### ABOUT THIS TASK
Which lines run from the line with "This screenshot has height=395, width=1000." through the line with "The height and width of the screenshot is (610, 1050)." in the entries below? Print them exactly, both ends included, and nothing more.

### PROVIDED ENTRIES

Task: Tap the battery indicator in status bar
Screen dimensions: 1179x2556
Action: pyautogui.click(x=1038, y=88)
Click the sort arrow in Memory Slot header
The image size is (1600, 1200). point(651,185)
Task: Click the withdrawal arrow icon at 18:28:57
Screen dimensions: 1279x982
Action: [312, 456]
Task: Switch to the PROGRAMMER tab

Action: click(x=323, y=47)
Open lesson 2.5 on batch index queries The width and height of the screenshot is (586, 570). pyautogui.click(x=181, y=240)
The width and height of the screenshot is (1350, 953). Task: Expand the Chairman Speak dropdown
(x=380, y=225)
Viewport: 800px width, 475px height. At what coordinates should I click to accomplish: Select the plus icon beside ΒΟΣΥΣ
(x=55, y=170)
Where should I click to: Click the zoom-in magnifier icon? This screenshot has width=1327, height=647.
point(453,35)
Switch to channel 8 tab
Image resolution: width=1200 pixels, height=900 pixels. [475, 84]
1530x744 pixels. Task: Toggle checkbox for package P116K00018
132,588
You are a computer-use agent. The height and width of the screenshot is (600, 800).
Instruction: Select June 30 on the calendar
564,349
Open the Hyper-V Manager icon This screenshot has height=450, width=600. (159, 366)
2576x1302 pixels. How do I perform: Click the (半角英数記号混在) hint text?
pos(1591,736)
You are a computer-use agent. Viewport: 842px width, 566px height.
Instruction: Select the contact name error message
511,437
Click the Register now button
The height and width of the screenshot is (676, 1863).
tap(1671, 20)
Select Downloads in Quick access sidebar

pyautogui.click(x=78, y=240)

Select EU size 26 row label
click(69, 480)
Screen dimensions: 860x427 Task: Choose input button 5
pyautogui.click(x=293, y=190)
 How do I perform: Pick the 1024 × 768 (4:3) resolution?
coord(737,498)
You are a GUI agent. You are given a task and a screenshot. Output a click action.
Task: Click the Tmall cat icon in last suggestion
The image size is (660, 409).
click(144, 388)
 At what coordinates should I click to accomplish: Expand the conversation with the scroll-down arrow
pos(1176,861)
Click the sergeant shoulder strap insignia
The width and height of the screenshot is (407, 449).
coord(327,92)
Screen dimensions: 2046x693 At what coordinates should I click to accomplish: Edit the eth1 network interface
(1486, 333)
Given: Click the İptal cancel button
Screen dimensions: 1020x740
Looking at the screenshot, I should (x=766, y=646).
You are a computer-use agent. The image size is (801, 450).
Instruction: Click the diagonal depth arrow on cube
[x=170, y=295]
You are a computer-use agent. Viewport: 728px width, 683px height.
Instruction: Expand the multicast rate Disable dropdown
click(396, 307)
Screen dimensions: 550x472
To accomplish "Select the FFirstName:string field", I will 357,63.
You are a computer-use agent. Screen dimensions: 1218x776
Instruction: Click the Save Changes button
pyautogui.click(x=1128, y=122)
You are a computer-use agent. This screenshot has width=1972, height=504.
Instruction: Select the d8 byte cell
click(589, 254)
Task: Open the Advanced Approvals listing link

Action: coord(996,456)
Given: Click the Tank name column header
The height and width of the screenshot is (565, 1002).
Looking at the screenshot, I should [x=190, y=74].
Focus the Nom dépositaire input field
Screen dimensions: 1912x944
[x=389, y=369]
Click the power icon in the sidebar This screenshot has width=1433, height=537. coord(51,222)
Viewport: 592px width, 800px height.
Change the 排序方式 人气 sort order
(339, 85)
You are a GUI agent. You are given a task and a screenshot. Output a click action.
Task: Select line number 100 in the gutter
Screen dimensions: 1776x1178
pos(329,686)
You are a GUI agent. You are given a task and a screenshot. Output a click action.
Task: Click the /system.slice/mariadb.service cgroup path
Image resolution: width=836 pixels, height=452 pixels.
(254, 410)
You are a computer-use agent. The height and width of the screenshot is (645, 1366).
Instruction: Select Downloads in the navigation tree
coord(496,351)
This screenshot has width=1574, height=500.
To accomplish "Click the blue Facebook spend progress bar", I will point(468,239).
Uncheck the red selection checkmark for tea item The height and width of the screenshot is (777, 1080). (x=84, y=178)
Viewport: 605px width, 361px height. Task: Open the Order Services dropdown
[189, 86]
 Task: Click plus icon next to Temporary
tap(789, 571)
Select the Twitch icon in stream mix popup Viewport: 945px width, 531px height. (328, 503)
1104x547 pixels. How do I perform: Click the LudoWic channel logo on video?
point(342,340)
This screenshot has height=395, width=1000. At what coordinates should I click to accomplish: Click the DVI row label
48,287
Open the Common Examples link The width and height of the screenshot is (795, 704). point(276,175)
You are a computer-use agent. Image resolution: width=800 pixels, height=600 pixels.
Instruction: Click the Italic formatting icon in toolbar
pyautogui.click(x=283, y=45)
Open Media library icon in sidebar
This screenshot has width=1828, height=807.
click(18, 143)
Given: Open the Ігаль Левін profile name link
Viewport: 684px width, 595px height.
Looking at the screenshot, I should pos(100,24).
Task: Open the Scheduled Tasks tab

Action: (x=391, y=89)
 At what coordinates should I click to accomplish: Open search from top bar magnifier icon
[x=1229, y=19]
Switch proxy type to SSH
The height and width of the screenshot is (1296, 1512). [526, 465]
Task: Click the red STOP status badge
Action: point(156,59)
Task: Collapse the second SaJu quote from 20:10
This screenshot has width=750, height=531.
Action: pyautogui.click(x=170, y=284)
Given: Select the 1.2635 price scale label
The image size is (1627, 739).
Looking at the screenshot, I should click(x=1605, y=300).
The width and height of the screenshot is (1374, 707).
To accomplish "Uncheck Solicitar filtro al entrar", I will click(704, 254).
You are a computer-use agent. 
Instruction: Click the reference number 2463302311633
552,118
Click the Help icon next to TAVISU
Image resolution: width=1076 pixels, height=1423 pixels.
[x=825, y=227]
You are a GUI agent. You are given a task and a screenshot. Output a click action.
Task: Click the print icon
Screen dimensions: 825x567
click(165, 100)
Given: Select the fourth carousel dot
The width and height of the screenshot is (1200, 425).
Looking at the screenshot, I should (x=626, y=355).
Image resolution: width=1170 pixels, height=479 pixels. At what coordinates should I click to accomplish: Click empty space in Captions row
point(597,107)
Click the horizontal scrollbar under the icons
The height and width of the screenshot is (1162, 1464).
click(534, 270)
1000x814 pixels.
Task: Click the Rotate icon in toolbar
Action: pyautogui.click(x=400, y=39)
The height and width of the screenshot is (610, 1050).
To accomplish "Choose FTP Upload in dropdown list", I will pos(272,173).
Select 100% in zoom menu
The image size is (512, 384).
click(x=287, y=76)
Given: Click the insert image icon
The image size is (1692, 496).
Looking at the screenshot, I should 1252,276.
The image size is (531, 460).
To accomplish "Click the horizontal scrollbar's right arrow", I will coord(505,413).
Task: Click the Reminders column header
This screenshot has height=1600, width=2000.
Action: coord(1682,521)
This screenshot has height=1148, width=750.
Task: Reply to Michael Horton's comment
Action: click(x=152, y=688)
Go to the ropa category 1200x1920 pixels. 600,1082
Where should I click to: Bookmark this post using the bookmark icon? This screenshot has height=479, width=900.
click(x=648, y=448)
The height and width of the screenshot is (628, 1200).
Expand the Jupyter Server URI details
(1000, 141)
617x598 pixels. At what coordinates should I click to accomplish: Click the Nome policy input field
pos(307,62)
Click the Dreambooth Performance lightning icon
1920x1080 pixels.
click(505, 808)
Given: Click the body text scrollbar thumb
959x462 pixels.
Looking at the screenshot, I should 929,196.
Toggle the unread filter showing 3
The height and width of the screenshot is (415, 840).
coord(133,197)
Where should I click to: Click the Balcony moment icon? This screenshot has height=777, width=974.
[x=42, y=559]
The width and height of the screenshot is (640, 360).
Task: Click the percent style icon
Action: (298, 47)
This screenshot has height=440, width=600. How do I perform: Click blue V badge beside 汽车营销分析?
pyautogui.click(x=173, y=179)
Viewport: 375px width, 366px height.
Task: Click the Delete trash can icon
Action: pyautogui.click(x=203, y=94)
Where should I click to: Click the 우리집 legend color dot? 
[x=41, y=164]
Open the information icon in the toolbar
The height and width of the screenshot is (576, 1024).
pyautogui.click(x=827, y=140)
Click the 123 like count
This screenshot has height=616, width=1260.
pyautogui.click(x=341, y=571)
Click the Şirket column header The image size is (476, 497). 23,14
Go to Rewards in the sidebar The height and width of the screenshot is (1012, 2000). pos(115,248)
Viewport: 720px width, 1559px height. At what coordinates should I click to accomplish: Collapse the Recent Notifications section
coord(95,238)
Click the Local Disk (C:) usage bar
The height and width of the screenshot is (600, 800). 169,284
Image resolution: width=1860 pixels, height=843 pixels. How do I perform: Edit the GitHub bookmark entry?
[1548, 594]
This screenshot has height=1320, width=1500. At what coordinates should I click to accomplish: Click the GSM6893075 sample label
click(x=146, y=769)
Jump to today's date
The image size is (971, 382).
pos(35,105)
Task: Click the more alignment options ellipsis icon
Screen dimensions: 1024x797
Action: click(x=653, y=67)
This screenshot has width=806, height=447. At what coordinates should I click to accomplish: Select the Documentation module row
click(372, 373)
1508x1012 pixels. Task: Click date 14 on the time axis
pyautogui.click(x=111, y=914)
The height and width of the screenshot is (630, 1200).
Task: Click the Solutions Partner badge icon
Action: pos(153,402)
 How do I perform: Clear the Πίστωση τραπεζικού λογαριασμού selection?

### OUTPUT BELOW
This screenshot has height=395, width=1000. At what coordinates should I click to accomplish: Click the DVI row label
48,287
Open the Common Examples link The width and height of the screenshot is (795, 704). point(276,175)
You are a computer-use agent. Image resolution: width=800 pixels, height=600 pixels.
Instruction: Click the Italic formatting icon in toolbar
pyautogui.click(x=283, y=45)
Open Media library icon in sidebar
This screenshot has width=1828, height=807.
click(18, 143)
Given: Open the Ігаль Левін profile name link
Viewport: 684px width, 595px height.
Looking at the screenshot, I should pos(100,24).
Task: Open the Scheduled Tasks tab

Action: (x=391, y=89)
 At what coordinates should I click to accomplish: Open search from top bar magnifier icon
[x=1229, y=19]
Switch proxy type to SSH
The height and width of the screenshot is (1296, 1512). [526, 465]
Task: Click the red STOP status badge
Action: point(156,59)
Task: Collapse the second SaJu quote from 20:10
This screenshot has width=750, height=531.
Action: pyautogui.click(x=170, y=284)
Given: Select the 1.2635 price scale label
The image size is (1627, 739).
Looking at the screenshot, I should click(x=1605, y=300).
The width and height of the screenshot is (1374, 707).
To accomplish "Uncheck Solicitar filtro al entrar", I will click(704, 254).
You are a computer-use agent. 
Instruction: Click the reference number 2463302311633
552,118
Click the Help icon next to TAVISU
Image resolution: width=1076 pixels, height=1423 pixels.
[x=825, y=227]
You are a GUI agent. You are given a task and a screenshot. Output a click action.
Task: Click the print icon
Screen dimensions: 825x567
click(165, 100)
Given: Select the fourth carousel dot
The width and height of the screenshot is (1200, 425).
Looking at the screenshot, I should (x=626, y=355).
Image resolution: width=1170 pixels, height=479 pixels. At what coordinates should I click to accomplish: Click empty space in Captions row
point(597,107)
Click the horizontal scrollbar under the icons
The height and width of the screenshot is (1162, 1464).
click(534, 270)
1000x814 pixels.
Task: Click the Rotate icon in toolbar
Action: pyautogui.click(x=400, y=39)
The height and width of the screenshot is (610, 1050).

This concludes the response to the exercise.